Does your childhood career goal now affect your interpreting in any way? Do they overlap, “speak” to each other, or are they completely separate?
I did not get engaged in career thinking until I was 26 years old. LOL. Call me a late bloomer. That is fine. I took to the legal field and accepted I have autistic traits from my happenings. I went on to be very successful at the law field, getting my paralegal degree. I went on to win several state supreme court cases with lawyers. My single claim to fame was winning a million dollars over a case where an officer ran over and killed an individual. I saw a file in a trash can and revived it with 3 months of day in day out research. I wrote these legal guides and the lawyers were able to successfully navigate the case they threw away. They did not understand the case like I did, but we pulled it off as a team. I got exactly zero dollars for that, and during that time my brother had been asking me to work with him as an interpreter. I left the legal field and YES today I totally understand cases of all nature, and when I have a legal case, it affects my interpreting in high-quality ways. So it was not a wasted thing to get into the legal field. At this point all these years later I am now full-time language service tech providing custom source code all the way though vibe coding.
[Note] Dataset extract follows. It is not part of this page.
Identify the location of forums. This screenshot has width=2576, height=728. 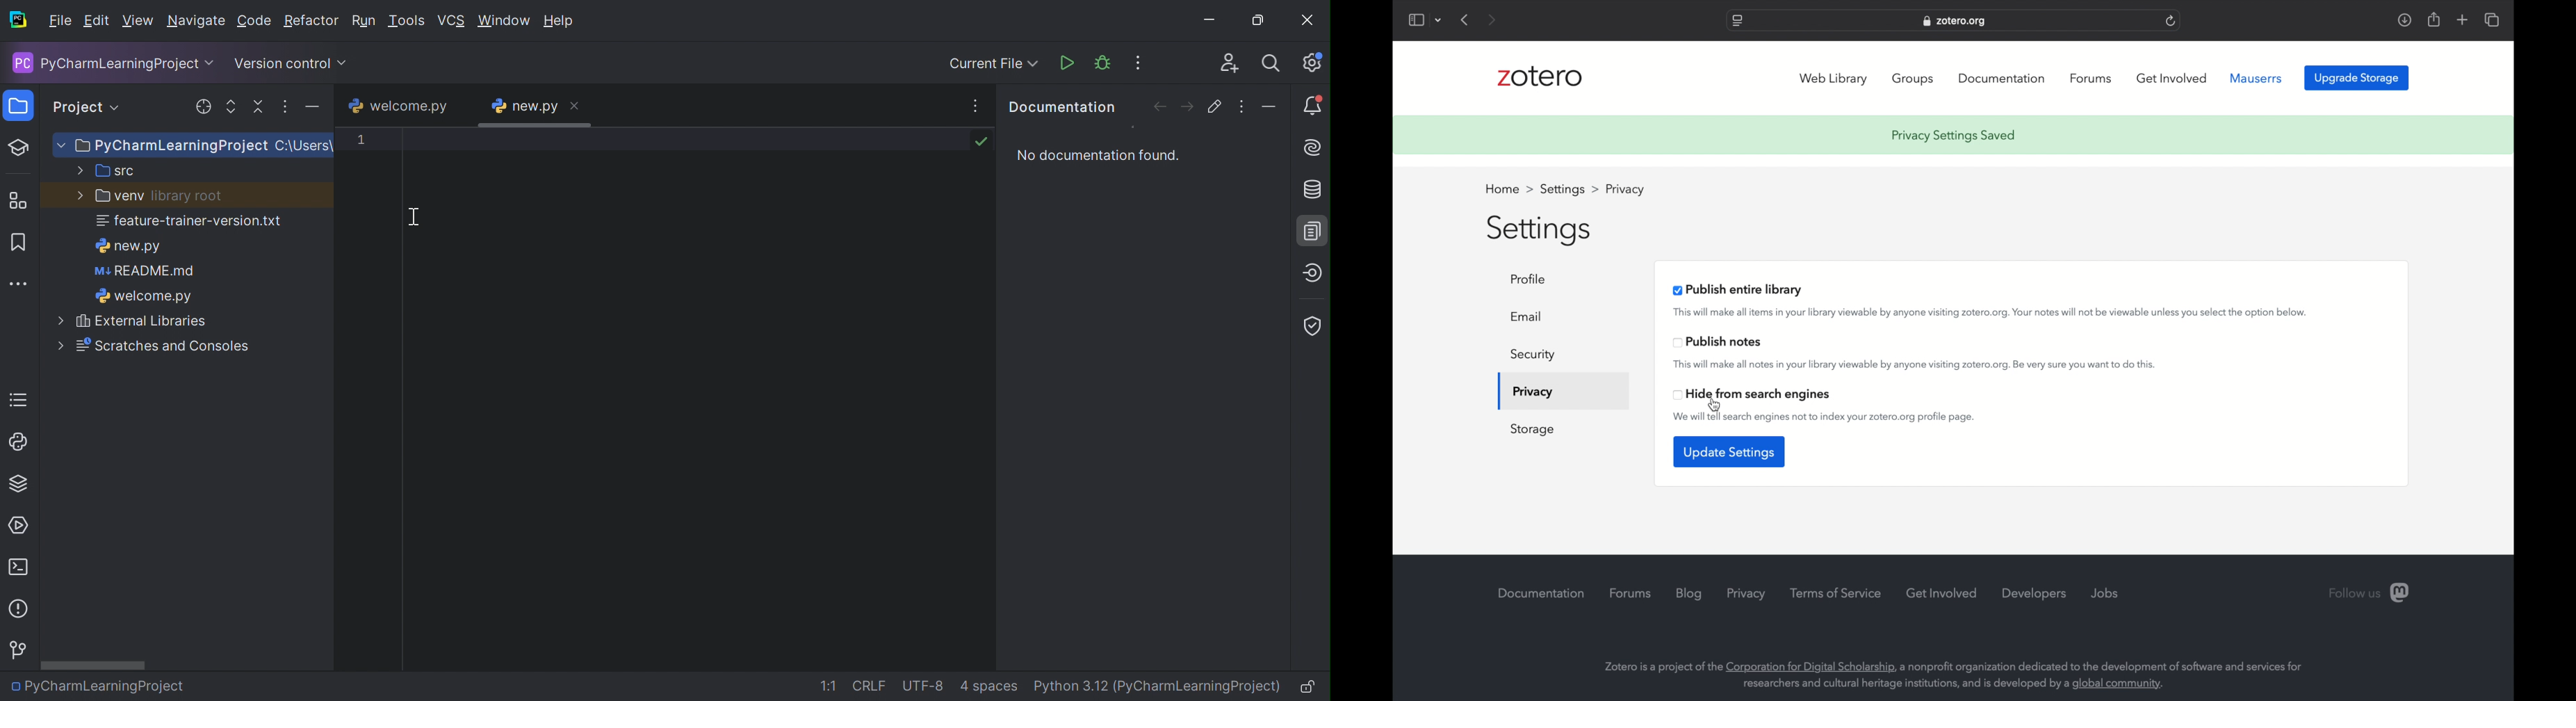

In what ways do you mindfully and intentionally give back to your interpreting colleagues?
I support them with understanding how technology is making things easier. I will program things for them. Automate them. I have been able to double time it across careers and have been giving coding and programming all of my attention to the point that now…I just do language tech of any kind. I applied my TBI traits to being able to understand things in not so long a period of time. I could also be that I work around the clock. When I am not studying one thing, I am studying another.
Give an example of a time another interpreter mindfully and intentionally gave back to you.
I think when I get calls from linguists about assignments they can’t do and they are thinking about me. Making sure that someone they know is working. That means a lot. More than people realize. I get these calls from interpreters all the time about what gigs need teams, can we team together, and all that. It’s a literal paycheck we pay our bills with. It means something to get that contact.
Because interpreters are life-long learners, it can be hard to say, “Yes, I am an interpreter.” Do you remember when you were able to confidently use that label for yourself?
Well … We have been interpreting our whole lives. And if you are a mischievous kid. Eh-hem. You may have gotten in trouble with your mother for … lying in your interpreting so you do not get in trouble. LOL. So when mom swats your backside for mis-interpreting, you pretty much know you are an interpreter. Because she going to give you a beating that will make you confident you won’t do that twice. Every word honored lol. Our parents are deaf. So actually mom made me go to the local school when I was in grade school and interpret for the deaf students. It was cool.
Please give a shout out to the interpreters you are grateful you know, have worked with, learned from, become friends with, etc.
Shout out to Edward Knight – A brother’s love is … a brother’s love.